Records for processing
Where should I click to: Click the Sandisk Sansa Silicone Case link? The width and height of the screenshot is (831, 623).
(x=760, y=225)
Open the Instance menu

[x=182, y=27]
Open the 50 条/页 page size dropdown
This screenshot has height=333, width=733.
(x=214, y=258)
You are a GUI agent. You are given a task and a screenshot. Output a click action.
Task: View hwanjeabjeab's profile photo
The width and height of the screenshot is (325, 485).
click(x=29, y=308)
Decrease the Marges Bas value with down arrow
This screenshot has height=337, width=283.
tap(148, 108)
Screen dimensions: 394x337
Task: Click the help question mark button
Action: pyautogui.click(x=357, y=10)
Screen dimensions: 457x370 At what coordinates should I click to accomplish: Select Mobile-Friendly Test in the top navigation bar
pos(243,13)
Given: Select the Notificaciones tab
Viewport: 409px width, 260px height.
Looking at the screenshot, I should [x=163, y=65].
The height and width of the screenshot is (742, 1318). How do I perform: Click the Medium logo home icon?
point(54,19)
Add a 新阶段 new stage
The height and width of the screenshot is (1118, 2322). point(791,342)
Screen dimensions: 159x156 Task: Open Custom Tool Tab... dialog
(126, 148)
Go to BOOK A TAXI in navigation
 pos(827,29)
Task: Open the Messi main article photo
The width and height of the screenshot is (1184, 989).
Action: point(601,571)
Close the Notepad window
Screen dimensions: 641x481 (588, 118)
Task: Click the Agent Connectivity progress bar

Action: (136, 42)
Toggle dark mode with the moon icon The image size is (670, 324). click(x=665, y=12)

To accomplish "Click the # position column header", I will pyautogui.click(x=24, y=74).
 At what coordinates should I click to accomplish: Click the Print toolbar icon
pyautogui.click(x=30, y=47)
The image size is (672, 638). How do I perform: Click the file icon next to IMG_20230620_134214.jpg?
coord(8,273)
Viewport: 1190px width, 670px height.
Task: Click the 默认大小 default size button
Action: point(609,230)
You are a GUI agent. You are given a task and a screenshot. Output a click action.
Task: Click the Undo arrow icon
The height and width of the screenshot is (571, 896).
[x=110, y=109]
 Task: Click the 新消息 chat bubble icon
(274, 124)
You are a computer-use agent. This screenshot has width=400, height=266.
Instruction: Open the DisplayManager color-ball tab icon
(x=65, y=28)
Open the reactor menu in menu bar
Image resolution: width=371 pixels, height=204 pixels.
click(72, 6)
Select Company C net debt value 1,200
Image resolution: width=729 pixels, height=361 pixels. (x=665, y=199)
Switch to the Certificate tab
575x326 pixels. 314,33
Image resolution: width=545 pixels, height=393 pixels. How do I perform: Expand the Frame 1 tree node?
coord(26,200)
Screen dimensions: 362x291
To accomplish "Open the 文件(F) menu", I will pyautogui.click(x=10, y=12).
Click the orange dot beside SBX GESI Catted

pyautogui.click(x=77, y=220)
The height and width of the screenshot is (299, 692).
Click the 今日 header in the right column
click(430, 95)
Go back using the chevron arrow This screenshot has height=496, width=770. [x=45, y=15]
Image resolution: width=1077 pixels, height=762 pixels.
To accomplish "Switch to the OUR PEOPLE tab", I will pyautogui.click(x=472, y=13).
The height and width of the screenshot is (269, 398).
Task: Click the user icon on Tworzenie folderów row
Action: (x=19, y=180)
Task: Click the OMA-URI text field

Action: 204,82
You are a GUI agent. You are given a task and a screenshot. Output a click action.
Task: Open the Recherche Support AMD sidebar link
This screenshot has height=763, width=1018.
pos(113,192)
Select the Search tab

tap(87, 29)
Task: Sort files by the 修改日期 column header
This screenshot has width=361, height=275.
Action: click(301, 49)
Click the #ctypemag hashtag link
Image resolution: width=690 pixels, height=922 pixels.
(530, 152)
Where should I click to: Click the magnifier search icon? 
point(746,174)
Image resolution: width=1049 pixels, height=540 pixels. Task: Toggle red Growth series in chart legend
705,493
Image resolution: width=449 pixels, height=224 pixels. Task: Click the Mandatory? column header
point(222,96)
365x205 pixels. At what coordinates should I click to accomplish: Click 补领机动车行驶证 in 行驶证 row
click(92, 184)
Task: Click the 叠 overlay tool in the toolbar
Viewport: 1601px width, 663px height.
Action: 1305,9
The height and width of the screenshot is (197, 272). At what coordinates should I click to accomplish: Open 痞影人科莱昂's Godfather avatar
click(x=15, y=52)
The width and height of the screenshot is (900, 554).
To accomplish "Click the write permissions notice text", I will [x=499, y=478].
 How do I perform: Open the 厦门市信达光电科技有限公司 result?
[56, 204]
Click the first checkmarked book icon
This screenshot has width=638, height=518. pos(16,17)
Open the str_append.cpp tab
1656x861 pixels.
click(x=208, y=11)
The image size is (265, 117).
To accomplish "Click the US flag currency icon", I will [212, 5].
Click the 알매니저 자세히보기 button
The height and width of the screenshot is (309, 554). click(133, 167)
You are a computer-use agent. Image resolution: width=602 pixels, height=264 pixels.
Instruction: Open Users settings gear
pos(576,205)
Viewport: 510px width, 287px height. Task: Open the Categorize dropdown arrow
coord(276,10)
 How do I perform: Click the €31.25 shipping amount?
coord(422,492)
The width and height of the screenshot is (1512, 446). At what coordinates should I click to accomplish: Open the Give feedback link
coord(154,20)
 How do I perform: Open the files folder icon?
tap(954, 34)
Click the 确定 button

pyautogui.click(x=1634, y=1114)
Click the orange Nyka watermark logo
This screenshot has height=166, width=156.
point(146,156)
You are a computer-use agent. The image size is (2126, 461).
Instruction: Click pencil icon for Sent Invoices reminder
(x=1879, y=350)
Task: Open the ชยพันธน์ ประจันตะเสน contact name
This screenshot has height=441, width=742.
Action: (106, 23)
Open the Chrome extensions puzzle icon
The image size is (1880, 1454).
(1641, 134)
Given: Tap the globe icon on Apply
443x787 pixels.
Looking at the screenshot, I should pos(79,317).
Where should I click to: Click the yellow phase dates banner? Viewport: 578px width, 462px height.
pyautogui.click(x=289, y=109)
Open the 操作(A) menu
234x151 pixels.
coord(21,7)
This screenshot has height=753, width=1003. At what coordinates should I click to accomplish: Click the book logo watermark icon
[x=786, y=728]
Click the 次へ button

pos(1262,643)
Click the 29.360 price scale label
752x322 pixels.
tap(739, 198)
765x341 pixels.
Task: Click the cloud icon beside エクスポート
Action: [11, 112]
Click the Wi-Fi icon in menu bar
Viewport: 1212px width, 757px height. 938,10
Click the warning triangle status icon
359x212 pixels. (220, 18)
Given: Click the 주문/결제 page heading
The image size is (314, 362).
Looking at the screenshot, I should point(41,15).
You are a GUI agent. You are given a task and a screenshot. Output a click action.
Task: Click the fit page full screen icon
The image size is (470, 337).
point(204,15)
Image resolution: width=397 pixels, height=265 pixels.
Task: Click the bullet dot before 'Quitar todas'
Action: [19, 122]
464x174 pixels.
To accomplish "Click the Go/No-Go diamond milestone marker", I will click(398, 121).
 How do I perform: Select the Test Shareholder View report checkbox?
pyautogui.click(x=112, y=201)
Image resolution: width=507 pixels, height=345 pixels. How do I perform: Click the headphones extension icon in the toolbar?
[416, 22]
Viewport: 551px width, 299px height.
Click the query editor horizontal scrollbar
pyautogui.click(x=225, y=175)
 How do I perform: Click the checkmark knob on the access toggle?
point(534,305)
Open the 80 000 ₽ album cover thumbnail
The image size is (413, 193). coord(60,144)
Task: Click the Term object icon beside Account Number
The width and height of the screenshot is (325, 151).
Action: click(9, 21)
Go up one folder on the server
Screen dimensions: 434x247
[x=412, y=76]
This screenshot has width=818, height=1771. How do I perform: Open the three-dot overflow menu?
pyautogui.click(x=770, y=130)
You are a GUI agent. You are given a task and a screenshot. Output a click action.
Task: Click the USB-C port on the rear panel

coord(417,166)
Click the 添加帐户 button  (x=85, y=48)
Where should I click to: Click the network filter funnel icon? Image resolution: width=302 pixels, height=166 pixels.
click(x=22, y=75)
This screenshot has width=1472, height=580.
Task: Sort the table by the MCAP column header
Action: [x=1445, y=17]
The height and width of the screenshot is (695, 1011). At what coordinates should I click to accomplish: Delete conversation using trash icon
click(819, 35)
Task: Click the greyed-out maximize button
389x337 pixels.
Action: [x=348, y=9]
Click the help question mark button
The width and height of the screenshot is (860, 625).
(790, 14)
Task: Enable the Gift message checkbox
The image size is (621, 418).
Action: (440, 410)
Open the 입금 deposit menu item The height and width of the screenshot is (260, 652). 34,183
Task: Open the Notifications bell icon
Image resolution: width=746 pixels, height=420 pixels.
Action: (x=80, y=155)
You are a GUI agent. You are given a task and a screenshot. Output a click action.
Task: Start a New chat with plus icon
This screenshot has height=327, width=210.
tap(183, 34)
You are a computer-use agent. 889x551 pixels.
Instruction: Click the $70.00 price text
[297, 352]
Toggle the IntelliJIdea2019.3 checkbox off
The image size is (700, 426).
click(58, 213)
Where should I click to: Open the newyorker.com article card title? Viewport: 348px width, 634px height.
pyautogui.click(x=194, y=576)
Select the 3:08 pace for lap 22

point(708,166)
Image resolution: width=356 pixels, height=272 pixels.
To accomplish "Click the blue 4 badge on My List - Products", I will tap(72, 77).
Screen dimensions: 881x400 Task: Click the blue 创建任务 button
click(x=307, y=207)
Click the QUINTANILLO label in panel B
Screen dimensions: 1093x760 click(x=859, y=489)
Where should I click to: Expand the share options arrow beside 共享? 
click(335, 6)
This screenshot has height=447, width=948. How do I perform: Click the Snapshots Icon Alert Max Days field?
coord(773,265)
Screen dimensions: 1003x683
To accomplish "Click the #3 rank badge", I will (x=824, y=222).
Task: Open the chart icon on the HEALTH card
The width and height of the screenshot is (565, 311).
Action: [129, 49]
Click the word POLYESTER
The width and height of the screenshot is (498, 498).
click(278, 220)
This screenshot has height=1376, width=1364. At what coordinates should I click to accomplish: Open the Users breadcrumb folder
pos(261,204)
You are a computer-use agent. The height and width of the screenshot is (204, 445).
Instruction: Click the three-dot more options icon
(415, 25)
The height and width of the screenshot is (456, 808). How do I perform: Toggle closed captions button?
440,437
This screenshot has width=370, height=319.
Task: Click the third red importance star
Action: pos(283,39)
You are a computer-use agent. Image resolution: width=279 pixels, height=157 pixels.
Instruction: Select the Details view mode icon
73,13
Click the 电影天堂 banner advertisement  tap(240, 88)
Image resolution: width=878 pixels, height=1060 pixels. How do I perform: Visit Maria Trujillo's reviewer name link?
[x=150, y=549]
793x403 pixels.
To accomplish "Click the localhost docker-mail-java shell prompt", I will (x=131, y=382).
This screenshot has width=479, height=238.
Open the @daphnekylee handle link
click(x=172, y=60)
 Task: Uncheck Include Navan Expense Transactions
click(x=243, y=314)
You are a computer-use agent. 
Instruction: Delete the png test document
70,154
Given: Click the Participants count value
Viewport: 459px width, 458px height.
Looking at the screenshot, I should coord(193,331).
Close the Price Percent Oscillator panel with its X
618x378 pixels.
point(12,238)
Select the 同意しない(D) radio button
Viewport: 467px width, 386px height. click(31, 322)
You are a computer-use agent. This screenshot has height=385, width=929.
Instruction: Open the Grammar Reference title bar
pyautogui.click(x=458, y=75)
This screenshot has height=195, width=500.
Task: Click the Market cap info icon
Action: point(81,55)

What the task requires
Reproduce the entries above verbatim, from the line containing "Given: Tap the globe icon on Apply" through the line containing "Click the 添加帐户", including both of those lines.

Correct response
Given: Tap the globe icon on Apply
443x787 pixels.
Looking at the screenshot, I should pos(79,317).
Where should I click to: Click the yellow phase dates banner? Viewport: 578px width, 462px height.
pyautogui.click(x=289, y=109)
Open the 操作(A) menu
234x151 pixels.
coord(21,7)
This screenshot has height=753, width=1003. At what coordinates should I click to accomplish: Click the book logo watermark icon
[x=786, y=728]
Click the 次へ button

pos(1262,643)
Click the 29.360 price scale label
752x322 pixels.
tap(739, 198)
765x341 pixels.
Task: Click the cloud icon beside エクスポート
Action: [11, 112]
Click the Wi-Fi icon in menu bar
Viewport: 1212px width, 757px height. 938,10
Click the warning triangle status icon
359x212 pixels. (220, 18)
Given: Click the 주문/결제 page heading
The image size is (314, 362).
Looking at the screenshot, I should point(41,15).
You are a GUI agent. You are given a task and a screenshot. Output a click action.
Task: Click the fit page full screen icon
The image size is (470, 337).
point(204,15)
Image resolution: width=397 pixels, height=265 pixels.
Task: Click the bullet dot before 'Quitar todas'
Action: [19, 122]
464x174 pixels.
To accomplish "Click the Go/No-Go diamond milestone marker", I will click(398, 121).
 How do I perform: Select the Test Shareholder View report checkbox?
pyautogui.click(x=112, y=201)
Image resolution: width=507 pixels, height=345 pixels. How do I perform: Click the headphones extension icon in the toolbar?
[416, 22]
Viewport: 551px width, 299px height.
Click the query editor horizontal scrollbar
pyautogui.click(x=225, y=175)
 How do I perform: Click the checkmark knob on the access toggle?
point(534,305)
Open the 80 000 ₽ album cover thumbnail
The image size is (413, 193). coord(60,144)
Task: Click the Term object icon beside Account Number
The width and height of the screenshot is (325, 151).
Action: click(9, 21)
Go up one folder on the server
Screen dimensions: 434x247
[x=412, y=76]
This screenshot has width=818, height=1771. How do I perform: Open the three-dot overflow menu?
pyautogui.click(x=770, y=130)
You are a GUI agent. You are given a task and a screenshot. Output a click action.
Task: Click the USB-C port on the rear panel

coord(417,166)
Click the 添加帐户 button  (x=85, y=48)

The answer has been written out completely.